Zhou, Peiqiong, Zhou, Fang, Liu, Bo, Zhao, Yunhui, Yuan, Xiaoyan
Journal of materials chemistry B 2017 v.5 no.47 pp. 9312-9325
actin, blood serum, cardiovascular diseases, carotid arteries, cell adhesion, cytotoxicity, encapsulation, endothelial cells, gene expression regulation, genes, hyperplasia, lysine, microRNA, muscles, myocytes, peptides, phenotype, polyethylene glycol, protein content, rabbits, smooth muscle, tissue repair
Modulation of gene expression via microRNAs (miRNAs) has been attractive as one of the promising strategies to cope with cardiovascular diseases, and the target-delivery of functional miRNAs to a specific vascular tissue is of importance. By the incorporation of Val-Ala-Pro-Gly (VAPG), a specific adhesive peptide to vascular smooth muscle cells (SMCs), local delivery of miRNAs to tissue-engineered vascular grafts could be a prevailing approach.
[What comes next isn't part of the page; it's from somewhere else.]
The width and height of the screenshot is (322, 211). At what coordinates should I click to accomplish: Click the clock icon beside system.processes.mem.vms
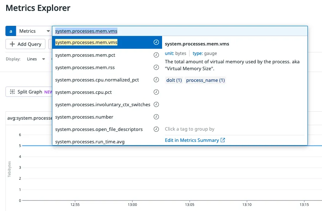[x=156, y=43]
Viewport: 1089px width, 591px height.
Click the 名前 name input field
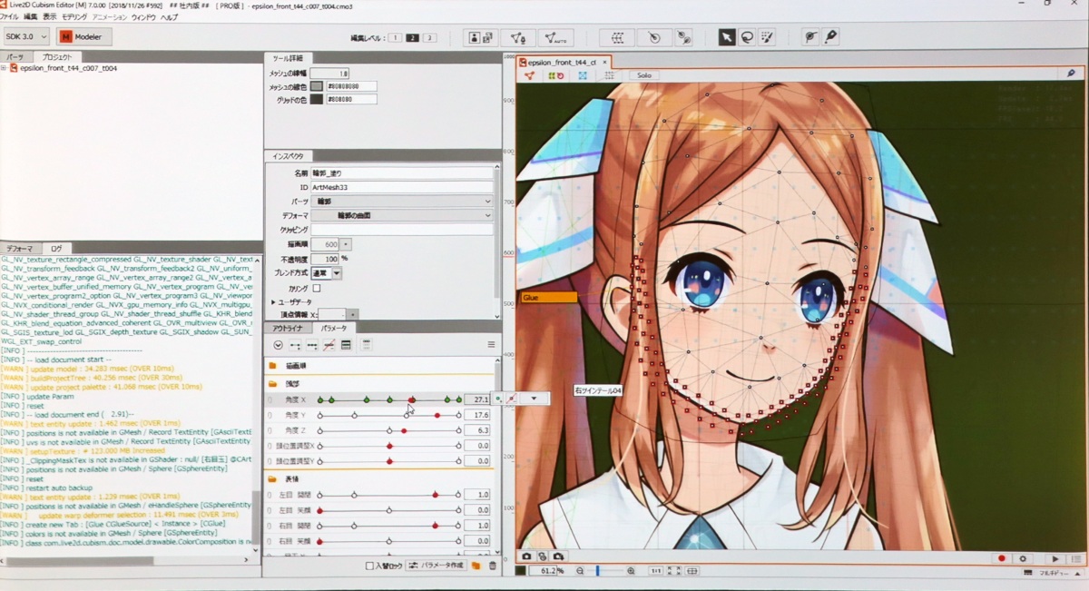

In this work, functional electrospun poly(lactide-co-glycolide) (PLGA) membranes were developed by loading dextran-g-poly(l-lysine)-VAPG/miRNA-145 (DPVm) complexes to modulate the phenotype and proliferation of SMCs. The polymer/miRNA-145 complexes exhibited trivial cytotoxicity, excellent serum stability and enhanced cellular uptake by SMCs, over the vascular endothelial cells. When encapsulated into the electrospun PLGA membrane, miRNA-145 presented controlled release as well as good biological activity. It was found that the electrospun membranes were able to support the adhesion and spreading of SMCs. In addition, significant down-regulation of Krüppel-like factor 4 expression and up-regulation of myocardin and α-smooth muscle actin expression at both the gene and protein levels were detected on day 3. Meanwhile, due to the sustained release of miRNA-145, SMCs maintained the contractile phenotype at a slow proliferation rate compared with the negative control. One month of replacement of rabbit carotid artery by the functional bilayer electrospun scaffold, which was prepared with poly(ethylene glycol)-b-poly(l-lactide-co-ε-caprolactone) as the inner layer and PLGA containing DPVm complexes as the outer layer, demonstrated that the vascular graft containing miRNA-145 could also be efficient for modulating the SMC phenotype in vivo. It was suggested that encapsulation of miRNA-145 complexes in small-diameter scaffolds could serve as an effective approach to prevent intimal hyperplasia during vascular tissue regeneration.